The report further reinforces that incarcerated and re-entering individuals need access to not only high-quality learning experiences, but high-quality credentials. Simply providing access to single courses or enrichment opportunities is insufficient. Incarcerated learners need full academic programs that result in meaningful credentials and employment opportunities upon release. In-prison higher education programs that don’t fully transfer toward credentials upon release cannot be considered high-quality programs.

Prison education is also a concern for Lumina’s Quality Credentials Task Force, which was created last fall and includes Jody Lewen, executive director of the Prison University Project and one of the lead authors of the report.

This work really began about two years ago when Lumina launched its 2017-20 Strategic Plan. We said all Americans need the opportunity to earn a high-quality postsecondary credential, and for the first time, we explicitly prioritized incarcerated and re-entering populations.

We immediately set out to learn as much as we could about the complex set of policies, practices, challenges and opportunities that define higher education in prison.

We asked the same question we ask in work with every population—how does this field define and understand quality? How is quality education assured, especially for vulnerable and marginalized populations? Do incarcerated and re-entering individuals consistently have access to high-quality postsecondary credentials?

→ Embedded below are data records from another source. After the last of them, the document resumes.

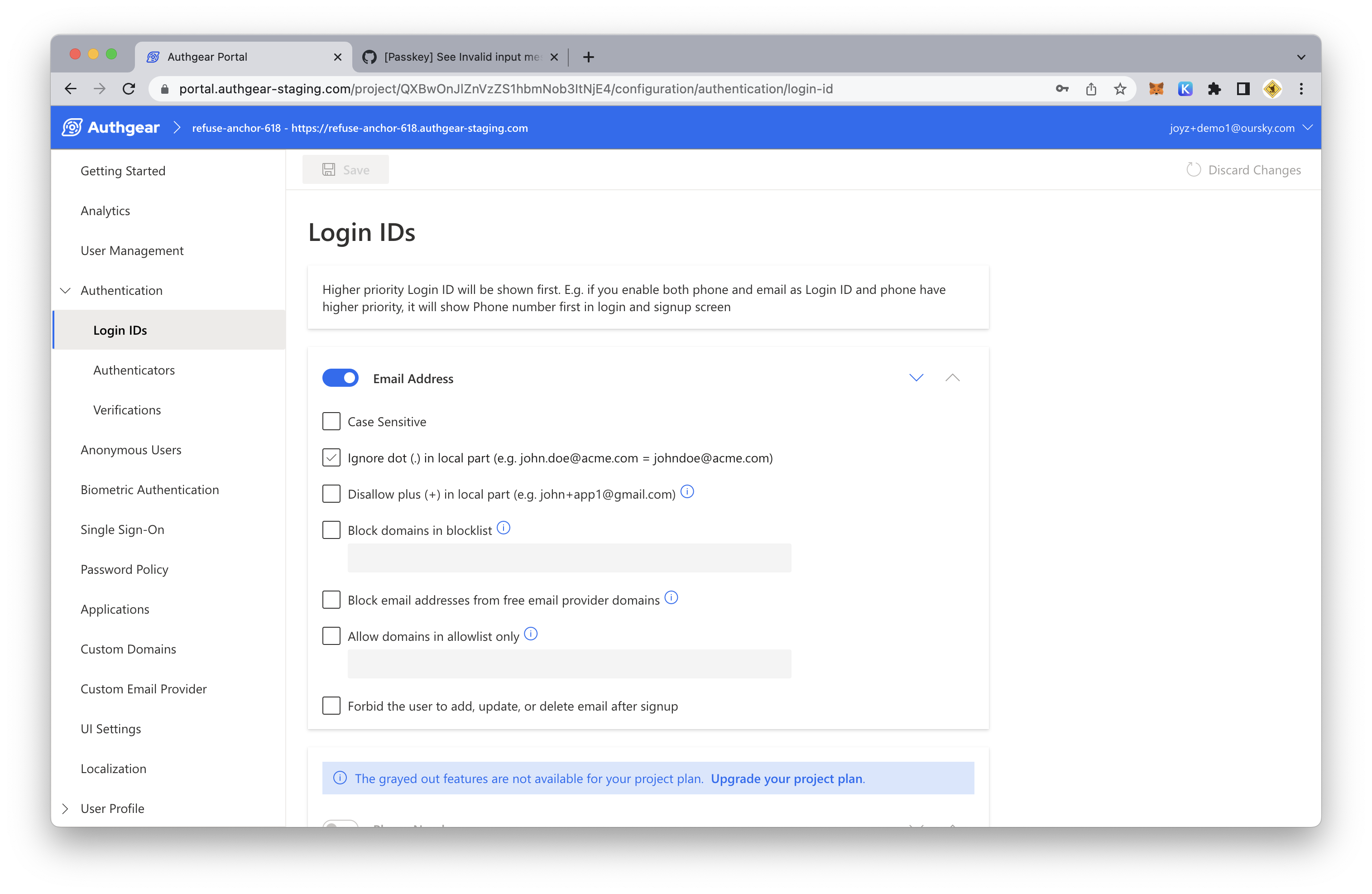The width and height of the screenshot is (1372, 894).
Task: Click the info icon beside Allow domains in allowlist
Action: (531, 634)
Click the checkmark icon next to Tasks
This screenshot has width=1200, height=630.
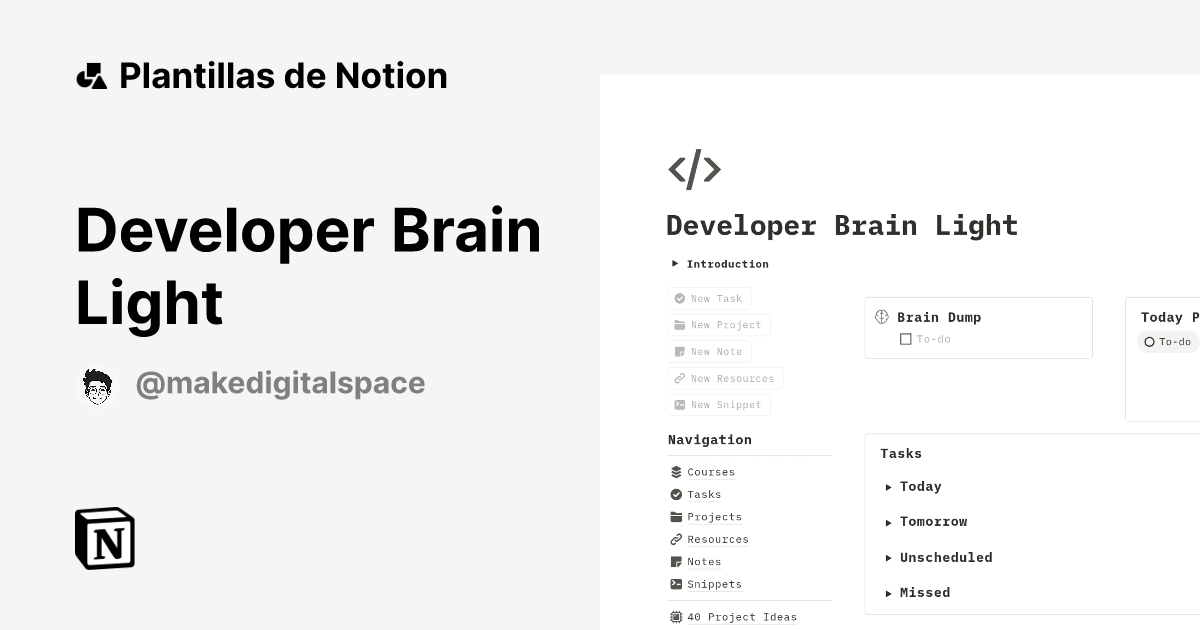click(x=676, y=494)
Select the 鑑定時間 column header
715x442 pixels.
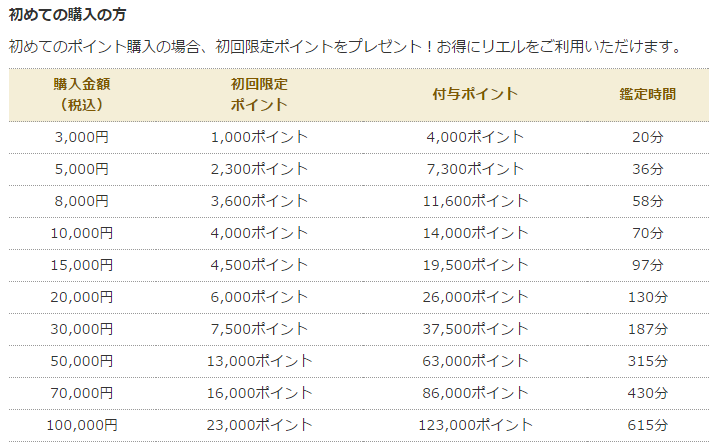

Too often, the answer to these questions was a shrug. While experts could point to programs they felt represented quality higher education, they could rarely articulate why those programs were high-quality.

Often, we heard poor proxies for quality—the reputation of the institution running the program; the selectivity of the program itself; the leadership and charisma of the program leader. We almost never heard about post-release employment outcomes, the ability of learners to transfer what they learned inside prison toward credentials outside, or about the unique competencies teaching inside prisons require of faculty.

Without being able to understand the quality of higher education programs, we wouldn’t be able to make decisions about what to support or hold up as exemplars. And more concerning, as states and federal government are considering expanding public support for these programs, they are not able to assess quality either.

And because of the closed environments in prisons, normal market signals aren’t present—incarcerated learners have no choice in their educational opportunity beyond what is available. Correctional facility leaders, especially those with little experience in higher education, may not recognize low-quality programming when they see it.

These quality benchmarks are important—more important today than they would have been two years ago. As facilities, colleges and universities, states and the federal government consider expanding postsecondary opportunities in prison, quality must be the priority. Incarcerated learners deserve no less.